Inositol 1,4,5-trisphosphate (IP3) is an important second messenger in animal cells and is central to a wide range of cellular responses. The major intracellular activity of IP3 is to regulate release of Ca2+ from intracellular stores through IP3 receptors (IP(3)Rs). We describe a system for the transient disruption of IP3 signaling in the model organism Caenorhabditis elegans. The IP3 binding domain of the C. elegans IP3R, ITR-1, was expressed from heat shock-induced promoters in live animals. This results in a dominant-negative effect caused by the overexpressed IP3 binding domain acting as an IP3 sponge. Disruption of IP3 signaling resulted in disrupted defecation, a phenotype predicted by previous genetic studies. This approach also identified two new IP3-mediated processes. First, the up-regulation of pharyngeal pumping in response to food is dependent on IP3 signaling.
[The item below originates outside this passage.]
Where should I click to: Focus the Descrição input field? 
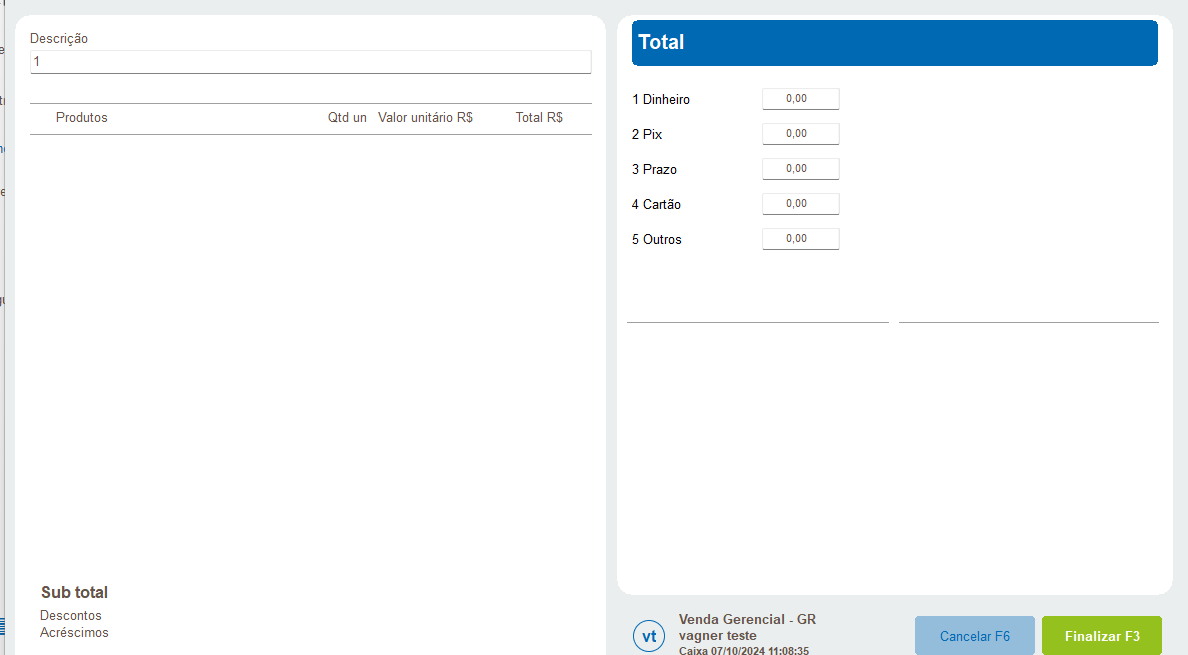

RNA-mediated interference studies and analysis of itr-1 mutants show that this process is also IP3R dependent. Second, the tissue-specific expression of the dominant-negative construct enabled us to circumvent the sterility associated with loss Of IP3 signaling through the IP3R and thus determine that IP3-mediated signaling is required for multiple steps in embryogenesis, including cytokinesis and gastrulation.